WHAT TO PRODUCE: Retype precisely the section of the data that starts at the line containing "Click the Undo arrow icon" and runs to its final line, ends included.

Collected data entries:
========================================
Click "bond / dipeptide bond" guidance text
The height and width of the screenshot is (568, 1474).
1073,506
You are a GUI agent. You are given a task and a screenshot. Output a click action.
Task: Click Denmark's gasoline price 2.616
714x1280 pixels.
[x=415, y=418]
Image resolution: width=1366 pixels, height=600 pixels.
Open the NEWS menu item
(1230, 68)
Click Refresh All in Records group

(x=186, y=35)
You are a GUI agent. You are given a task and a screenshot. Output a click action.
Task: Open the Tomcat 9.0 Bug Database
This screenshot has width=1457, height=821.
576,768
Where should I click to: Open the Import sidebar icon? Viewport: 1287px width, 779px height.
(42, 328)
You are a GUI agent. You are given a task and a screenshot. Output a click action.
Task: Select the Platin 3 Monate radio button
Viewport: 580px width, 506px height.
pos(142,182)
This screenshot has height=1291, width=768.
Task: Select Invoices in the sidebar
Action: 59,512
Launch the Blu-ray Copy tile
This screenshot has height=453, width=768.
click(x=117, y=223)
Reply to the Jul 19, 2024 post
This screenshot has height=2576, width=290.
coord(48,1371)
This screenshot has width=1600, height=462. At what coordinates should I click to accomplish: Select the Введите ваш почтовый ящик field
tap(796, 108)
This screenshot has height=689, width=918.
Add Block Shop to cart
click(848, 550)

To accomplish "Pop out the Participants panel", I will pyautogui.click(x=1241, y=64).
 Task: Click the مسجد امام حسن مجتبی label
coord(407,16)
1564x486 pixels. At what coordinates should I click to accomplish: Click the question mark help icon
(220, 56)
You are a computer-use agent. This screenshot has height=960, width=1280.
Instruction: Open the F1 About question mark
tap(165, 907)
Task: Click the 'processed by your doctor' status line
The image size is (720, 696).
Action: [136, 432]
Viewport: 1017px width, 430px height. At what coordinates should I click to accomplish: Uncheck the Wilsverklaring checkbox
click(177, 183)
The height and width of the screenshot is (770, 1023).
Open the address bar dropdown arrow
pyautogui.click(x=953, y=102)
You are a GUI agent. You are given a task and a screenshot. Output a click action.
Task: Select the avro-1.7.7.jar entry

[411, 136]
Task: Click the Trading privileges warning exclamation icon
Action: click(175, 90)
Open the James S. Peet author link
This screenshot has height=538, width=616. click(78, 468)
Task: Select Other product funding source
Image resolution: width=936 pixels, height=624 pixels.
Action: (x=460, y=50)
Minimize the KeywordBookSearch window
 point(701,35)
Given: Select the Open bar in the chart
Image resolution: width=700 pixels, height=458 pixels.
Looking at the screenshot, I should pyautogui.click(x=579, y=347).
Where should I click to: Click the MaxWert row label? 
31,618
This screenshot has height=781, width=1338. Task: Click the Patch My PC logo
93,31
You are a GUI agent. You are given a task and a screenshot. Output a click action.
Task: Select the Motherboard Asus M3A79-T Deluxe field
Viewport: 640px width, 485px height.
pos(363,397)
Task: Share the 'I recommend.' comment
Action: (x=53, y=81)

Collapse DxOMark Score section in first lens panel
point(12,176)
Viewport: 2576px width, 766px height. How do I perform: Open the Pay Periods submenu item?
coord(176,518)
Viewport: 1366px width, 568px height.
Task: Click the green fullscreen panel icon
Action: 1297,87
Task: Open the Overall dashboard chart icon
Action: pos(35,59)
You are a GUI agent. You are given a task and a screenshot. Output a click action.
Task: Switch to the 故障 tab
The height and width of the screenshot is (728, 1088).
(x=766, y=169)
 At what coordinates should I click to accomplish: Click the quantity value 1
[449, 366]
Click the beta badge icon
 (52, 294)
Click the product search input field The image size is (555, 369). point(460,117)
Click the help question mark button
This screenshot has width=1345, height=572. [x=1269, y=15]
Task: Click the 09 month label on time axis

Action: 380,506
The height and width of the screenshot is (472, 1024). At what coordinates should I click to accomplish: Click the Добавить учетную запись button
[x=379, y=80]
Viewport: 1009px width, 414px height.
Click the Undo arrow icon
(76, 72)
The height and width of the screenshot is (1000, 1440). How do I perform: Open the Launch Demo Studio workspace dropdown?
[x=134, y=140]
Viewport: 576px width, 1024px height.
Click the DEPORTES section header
========================================
EXERCISE RESPONSE:
Click the Undo arrow icon
(76, 72)
The height and width of the screenshot is (1000, 1440). How do I perform: Open the Launch Demo Studio workspace dropdown?
[x=134, y=140]
Viewport: 576px width, 1024px height.
Click the DEPORTES section header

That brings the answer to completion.